-- start of Given passage --
Part 2 Extending AMD FidelityFX Brixelizer GI

Originally posted: July 17, 2024

Last updated: July 22, 2024

Petter Blomkvist

Part 2: Extending AMD FidelityFX Brixelizer GI

To improve the quality of foliage in Brixelizer GI, we must modify the algorithm to support alpha-clipped geometry. In essence, we want to alter the Brixelizer GI probe trace to sample the alpha of each surface hit point. This alpha value is then used to determine if the surface is transparent. If deemed transparent, we can perform an additional trace using the surface hit point as the ray origin. This process can be repeated until we encounter an opaque surface containing the final radiance.

Alpha cache

As mentioned in Part 1, Brixelizer does not provide an API for sampling the material parameters of a surface intersection. Therefore, we will need to implement another secondary cache to store the alpha value of geometry. This cache functions in a sparse nature similar to that of the Radiance Cache. At each Brick ID, we allocate a 4x4x4 grid of values that will provide higher detail transparency of the Brick surface.

Alpha buffer

As with the Radiance Cache, we also need a way to fill in the new Alpha Cache. The naive solution here is to render an additional Alpha GBuffer that exports the alpha property of each surface. Then, we can use screen-space voxelization like we do the Radiance Cache to emit this buffer into the scene. Unfortunately, this solution will not be adequate since the geometry of alpha-tested cards often obscures other cards — as is the case for the grass. The below image demonstrates this; the two obscured cards will not have the majority of their alpha values exported.

Three grass cards overlap each other, causing the alpha of the overlapped cards to not be calculated

A couple of solutions exist to remedy this; one way would be to hook up the Alpha Cache directly to the Alpha Buffer pass and use unrestricted memory accesses to store the alpha of each surface. This solution would require a relatively significant change in the Brixelizer GI API; as such, we instead opt for something simpler. To capture surfaces at each depth level, we inject a geometry shader into the Alpha Buffer pass, which randomizes the Z-value of each triangle primitive. Due to us performing screen-space voxelization each frame, these randomized Alpha Buffers have proved adequate for filling alpha at a high enough speed.

Each frame, we randomize Z-values resulting in all alpha being captured over time

For the same reasons as the Radiance Cache, we also need a way to reproduce the world-space coordinates of the Alpha Buffer fragments. One way to do this is to repeat what we do in the Radiance Cache and reconstruct coordinates from the depth buffer and perspective-view matrix. Since our Alpha Buffer depth will consist of randomized values, we must write the original depth to a different output channel.
-- end of Given passage --
-- start of Supplied information --
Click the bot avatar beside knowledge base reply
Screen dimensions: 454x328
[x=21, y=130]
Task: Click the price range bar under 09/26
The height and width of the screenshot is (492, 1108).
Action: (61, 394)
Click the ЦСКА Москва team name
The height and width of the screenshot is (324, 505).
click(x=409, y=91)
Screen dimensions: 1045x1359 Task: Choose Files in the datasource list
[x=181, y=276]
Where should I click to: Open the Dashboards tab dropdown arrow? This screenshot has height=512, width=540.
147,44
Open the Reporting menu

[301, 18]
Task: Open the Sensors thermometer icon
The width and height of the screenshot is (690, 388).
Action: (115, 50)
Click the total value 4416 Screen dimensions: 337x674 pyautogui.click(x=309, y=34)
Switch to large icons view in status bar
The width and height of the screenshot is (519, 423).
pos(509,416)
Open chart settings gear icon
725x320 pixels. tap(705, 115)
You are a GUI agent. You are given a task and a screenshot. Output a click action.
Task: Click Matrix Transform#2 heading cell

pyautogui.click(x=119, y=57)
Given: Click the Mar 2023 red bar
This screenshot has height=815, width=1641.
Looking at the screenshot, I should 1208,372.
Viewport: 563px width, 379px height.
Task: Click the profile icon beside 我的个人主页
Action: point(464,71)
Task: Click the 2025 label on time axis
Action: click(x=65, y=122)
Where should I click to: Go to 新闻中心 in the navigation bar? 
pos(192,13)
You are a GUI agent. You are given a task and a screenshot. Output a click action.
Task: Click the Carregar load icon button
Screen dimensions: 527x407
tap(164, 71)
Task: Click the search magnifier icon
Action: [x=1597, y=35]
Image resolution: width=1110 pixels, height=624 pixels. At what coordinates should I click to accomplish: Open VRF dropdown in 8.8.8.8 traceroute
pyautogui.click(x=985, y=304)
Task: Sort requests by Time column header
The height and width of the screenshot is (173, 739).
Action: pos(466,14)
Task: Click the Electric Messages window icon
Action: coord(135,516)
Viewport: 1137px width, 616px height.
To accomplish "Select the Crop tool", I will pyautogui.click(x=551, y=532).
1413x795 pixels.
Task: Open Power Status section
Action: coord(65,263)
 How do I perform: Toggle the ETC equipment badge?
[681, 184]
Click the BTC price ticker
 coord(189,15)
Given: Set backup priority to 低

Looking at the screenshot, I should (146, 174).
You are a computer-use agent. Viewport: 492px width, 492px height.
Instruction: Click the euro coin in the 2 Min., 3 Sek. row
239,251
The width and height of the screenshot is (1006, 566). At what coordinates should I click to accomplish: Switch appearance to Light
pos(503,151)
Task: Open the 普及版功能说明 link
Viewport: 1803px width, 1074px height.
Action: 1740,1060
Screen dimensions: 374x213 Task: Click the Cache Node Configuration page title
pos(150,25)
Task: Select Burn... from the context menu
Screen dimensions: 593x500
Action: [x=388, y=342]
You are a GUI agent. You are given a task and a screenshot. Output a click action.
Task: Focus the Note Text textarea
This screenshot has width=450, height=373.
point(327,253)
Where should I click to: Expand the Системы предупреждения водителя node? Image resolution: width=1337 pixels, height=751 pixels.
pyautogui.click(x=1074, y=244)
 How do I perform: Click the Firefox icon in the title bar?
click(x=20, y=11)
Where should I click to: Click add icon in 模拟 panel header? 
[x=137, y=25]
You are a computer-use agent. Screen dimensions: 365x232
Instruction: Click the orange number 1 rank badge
-- end of Supplied information --
Objective 1 |
Answer these questions from the Brixelizer GI passage:
(a) What size of grid is allocated at each Brick ID for the alpha cache?
(b) What does the geometry shader injected into the Alpha Buffer pass randomize?
(c) Why must the original depth be written to a different output channel?
Objective 2 | Write the next part of the Brixelizer GI passage, picking up after its final sentence.

Exercise result 1 |
(a) A 4x4x4 grid of values.
(b) The Z-value of each triangle primitive.
(c) Because the Alpha Buffer depth will consist of randomized values.

Exercise result 2 |
Another way of reconstructing world-space coordinates is to write the coordinates of each fragment directly to three different channels of the Alpha Buffer. This solution will make reconstruction as simple as reading the coordinates of each fragment.

Additionally, writing world-space coordinates directly to the Alpha Buffer means that Brixelizer GI does not need to know how the fragments were projected. This makes it trivial to use different perspective-view transforms than those used in the other GBuffer passes. Leveraging this simplicity allows us to easily capture out-of-view alpha information, such as leaves located above the camera that need to let light through from the sky. To do this, we render a random axis-oriented direction from the camera every other frame. We render random directions only for every other frame because we want a higher-frequency Alpha Cache in the view space. The process of rendering out-of-view directions is demonstrated in the below image, where the screen-space frustum will be rendered on the first, third, and fifth frames, while the other out-of-view frustums will be rendered on even frames.

Each frame we render a different out-of-view prespective.

We need to add one more special case to the Alpha Buffer. In the final GI, it’s important that non-alpha-tested geometry remains fully opaque. Otherwise, we might have leaking when foliage intersects with such objects. We write a special value to the alpha channel if a fragment belongs to such an object. This will allow us to treat such fragments differently in the Alpha Cache insertion pass.

Below follows some pseudo code for calculating the final value of an Alpha Buffer fragment.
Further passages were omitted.